At one point, Gray literally put poor David Webb on his face. He was inside and outside, thumping a right-footed shot against the bar before swinging a left-footed cross into the box for Allan Clarke to sniff out. He turned a cold, mud-maligned day into glorious 1970s technicolour. And still he didn’t leave any footprints.
But Leeds simply couldn’t win it. Even with Gray’s one-man Wembley wizardry, even with the doggedness of Bremner and diligence of Giles, even when Jones had surely won it with a left-footed skidder with only six minutes to go, Leeds couldn’t deny Chelsea. Two minutes later, Hutchinson had equalised once more. For all their free-flowing football and unrelenting attacks, Leeds’ defence had ultimately come unstuck in the mud. Gray was a unanimous man of the match but would, by his own admission, much rather have won the game.

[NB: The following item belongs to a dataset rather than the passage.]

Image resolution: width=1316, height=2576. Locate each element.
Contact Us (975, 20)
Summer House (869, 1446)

The final went to a replay at Old Trafford 18 days later – the Wembley pitch had finally had enough – in a game which became a virtual contest of brutality as soon as Ron Harris, affectionately known as ‘Chopper’, clipped Eddie’s wings inside 10 minutes. Gray was nullified by Harris by fair means or foul, whilst David Webb, the man so tormented by Gray, found salvation in a header-cum-facer during extra time. Leeds were trophyless and quite literally broken. And that was their season.

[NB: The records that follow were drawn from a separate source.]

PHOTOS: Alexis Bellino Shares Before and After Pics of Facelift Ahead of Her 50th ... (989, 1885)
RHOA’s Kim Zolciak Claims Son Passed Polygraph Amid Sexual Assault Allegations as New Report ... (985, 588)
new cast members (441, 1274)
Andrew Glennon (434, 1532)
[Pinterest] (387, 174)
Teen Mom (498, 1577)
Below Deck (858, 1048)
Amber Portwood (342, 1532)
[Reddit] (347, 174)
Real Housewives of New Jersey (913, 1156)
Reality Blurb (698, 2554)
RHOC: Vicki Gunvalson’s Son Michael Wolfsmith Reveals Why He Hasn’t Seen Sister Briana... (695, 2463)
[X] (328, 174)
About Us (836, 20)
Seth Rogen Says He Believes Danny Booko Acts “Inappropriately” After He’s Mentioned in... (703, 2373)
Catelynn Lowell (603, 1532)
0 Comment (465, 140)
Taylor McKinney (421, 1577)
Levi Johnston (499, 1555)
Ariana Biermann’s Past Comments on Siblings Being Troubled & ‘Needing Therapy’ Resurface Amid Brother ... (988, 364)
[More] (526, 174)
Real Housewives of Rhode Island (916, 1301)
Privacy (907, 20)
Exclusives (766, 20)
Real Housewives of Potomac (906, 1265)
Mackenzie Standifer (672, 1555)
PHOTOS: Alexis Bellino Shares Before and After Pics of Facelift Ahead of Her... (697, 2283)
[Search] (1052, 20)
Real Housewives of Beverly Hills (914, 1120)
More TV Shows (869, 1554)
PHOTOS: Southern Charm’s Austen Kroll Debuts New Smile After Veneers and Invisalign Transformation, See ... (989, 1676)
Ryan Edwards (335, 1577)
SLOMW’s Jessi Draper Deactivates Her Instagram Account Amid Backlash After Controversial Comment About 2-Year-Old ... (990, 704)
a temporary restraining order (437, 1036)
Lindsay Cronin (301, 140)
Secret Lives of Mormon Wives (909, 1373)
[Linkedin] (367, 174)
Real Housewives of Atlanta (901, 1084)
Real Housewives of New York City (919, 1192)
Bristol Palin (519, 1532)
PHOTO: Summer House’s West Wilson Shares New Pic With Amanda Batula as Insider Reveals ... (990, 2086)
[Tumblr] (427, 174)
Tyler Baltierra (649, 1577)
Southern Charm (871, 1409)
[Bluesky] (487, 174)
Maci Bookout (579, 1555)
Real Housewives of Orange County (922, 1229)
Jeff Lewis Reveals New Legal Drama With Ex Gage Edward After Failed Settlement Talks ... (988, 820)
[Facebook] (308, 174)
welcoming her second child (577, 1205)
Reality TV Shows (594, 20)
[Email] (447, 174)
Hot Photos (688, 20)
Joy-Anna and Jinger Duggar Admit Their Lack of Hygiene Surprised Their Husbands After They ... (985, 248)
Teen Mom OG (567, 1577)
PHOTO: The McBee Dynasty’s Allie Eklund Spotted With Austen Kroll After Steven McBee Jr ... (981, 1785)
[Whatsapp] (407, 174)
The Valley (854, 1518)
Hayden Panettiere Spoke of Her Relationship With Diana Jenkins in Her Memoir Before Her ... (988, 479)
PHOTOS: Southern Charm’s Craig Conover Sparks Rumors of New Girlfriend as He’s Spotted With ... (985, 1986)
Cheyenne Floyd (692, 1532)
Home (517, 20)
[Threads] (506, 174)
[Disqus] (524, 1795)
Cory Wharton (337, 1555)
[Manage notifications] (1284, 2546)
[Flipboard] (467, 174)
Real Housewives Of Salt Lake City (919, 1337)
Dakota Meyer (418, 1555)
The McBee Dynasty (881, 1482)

Gray would go on to play just 82 league games between 1970 and 1975. His thigh problem, seemingly so innocuous when it first surfaced in a reserve game during his teens, never really left him. Yet neither, thankfully, did the unerring skill and boyish impudence that made Gray such a warm brew of a player during that cold and ultimately ill-fated April month. Gray was a permanent rebuttal to the ‘Dirty Leeds’ epithet which pulled at United like a figurative Chopper Harris during the Revie days. Like so many stereotypes, it only ever told half of the story.
Asked in his later days what he made of the unforgiving pace and rhythm of the modern game, Gray, aptly, swapped speed and complexity for tone and timbre. Whenever he received the ball, he said, his first thought was to look up and play it forwards: “Now that’s quick.” In that, Gray was the quickest of them all.
Those two goals, that one Wembley performance, these were testaments to the speed and attacking verve of a mind and body perfectly attuned and perfectly in tune. Veritable mud baths those 1970s post-winter pitches may have been, but Gray left no footprints – except in the minds of those lucky enough to have seen him play.